Design Initiative | 8 Months | 2024-5

How can we empower mental illness survivors with better post-crisis support?

Individuals experiencing psychosis often face traumatic interventions, poor in-patient care, and hard-to-navigate post-discharge support. This is particularly distressing during a first hospitalization, which can be terrifying and confusing for both patients and families. The lack of proper education and support at this critical time reduces motivation to engage in recovery, leading to repeated hospitalizations and worsened outcomes.

Through Empowerful, Aqil applied service design thinking to explore how post-crisis recovery could be improved. He co-developed prototypes for care kits and digital tools aimed at bridging gaps between hospitals, patients, and caregivers. Immersed in the health-tech and entrepreneurship ecosystem, he collaborated with clinicians, patients, and innovation partners to test concepts, validate needs, and understand what it takes to bring human-centered solutions into real healthcare systems.

As Featured on Financial Post, The League of Innovators, QueerTech, Humber River Health Foundation

☝🏼Click to Watch Empowerful’s 4-minutes pitch

The Approach

Lived Experience Meets Innovation Incubator

As one of 50 innovators selected for the Press Start Co-Lab Innovation Accelerator, Aqil tackled a critical gap in mental health care: the lack of meaningful post-discharge support for outpatients at Humber River Hospital. Using design thinking and AI-enabled journey mapping, he reframed the problem through both research and lived experience—recognizing that recovery doesn’t end at discharge; it begins there.

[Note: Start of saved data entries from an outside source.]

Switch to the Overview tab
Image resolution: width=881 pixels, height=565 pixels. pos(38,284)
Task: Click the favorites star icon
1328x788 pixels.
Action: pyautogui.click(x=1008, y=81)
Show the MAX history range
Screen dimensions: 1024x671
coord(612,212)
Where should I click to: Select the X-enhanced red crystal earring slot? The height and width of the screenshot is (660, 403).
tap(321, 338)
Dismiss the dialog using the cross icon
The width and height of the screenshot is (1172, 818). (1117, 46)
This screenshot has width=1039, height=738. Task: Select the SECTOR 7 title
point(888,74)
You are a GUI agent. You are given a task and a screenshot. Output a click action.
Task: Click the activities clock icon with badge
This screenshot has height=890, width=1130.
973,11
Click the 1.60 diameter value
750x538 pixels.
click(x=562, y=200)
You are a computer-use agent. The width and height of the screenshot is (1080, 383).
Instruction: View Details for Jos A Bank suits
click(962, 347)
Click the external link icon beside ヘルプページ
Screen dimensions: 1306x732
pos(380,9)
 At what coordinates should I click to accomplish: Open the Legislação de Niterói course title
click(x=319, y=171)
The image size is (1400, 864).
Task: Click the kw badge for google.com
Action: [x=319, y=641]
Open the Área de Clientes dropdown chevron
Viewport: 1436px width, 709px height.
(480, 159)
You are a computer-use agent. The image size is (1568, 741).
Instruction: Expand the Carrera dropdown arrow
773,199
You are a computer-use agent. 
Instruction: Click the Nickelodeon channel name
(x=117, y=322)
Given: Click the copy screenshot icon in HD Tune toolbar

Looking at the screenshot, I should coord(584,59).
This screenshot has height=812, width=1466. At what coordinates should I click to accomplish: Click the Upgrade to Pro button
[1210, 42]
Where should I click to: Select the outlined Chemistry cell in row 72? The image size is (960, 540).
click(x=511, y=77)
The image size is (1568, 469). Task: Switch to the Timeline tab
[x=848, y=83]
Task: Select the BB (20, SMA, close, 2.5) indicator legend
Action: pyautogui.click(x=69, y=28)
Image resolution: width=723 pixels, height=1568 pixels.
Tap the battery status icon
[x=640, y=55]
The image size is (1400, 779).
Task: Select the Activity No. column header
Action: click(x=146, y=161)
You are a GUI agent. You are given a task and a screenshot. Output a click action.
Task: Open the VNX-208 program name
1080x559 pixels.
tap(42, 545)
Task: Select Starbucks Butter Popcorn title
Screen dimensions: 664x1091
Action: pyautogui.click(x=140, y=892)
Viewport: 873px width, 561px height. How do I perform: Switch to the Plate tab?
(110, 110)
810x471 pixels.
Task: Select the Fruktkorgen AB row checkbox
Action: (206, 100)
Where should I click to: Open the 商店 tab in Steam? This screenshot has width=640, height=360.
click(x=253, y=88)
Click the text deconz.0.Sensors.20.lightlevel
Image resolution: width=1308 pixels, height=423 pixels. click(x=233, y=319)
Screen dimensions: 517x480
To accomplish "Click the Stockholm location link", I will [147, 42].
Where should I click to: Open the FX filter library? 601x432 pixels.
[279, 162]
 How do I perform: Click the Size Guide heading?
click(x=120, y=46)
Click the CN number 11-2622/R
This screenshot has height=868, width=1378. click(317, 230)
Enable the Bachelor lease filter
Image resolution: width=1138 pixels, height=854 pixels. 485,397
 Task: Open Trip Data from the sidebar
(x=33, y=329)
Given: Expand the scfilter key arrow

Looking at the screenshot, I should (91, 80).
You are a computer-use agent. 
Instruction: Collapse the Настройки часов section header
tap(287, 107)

He led qualitative research with patients and social workers, uncovering a system optimized for stabilization rather than sustained motivation or belonging. Hospitals were focused on symptoms, not reintegration. Through insight synthesis, Aqil identified a key opportunity: patients lose purpose and engagement due to the “long hours of nothingess in acute care”, inaccessible resources, and a lack of guidance after discharge.

This became the foundation for Empowerful Care, a design-led, grant-winning initiative focused on restoring hope where the system stops short.

☝🏼 Click to view the grant-winning proposal

The Impact

A Reimagined Support System

As Aqil reached clarity into the root cause and core challenges, he concluded that the solution should aim to inspire in-ward patients, ease their transition to getting into outpatient programs, and engage them with culturally-relevant and meaningful post-discharge support.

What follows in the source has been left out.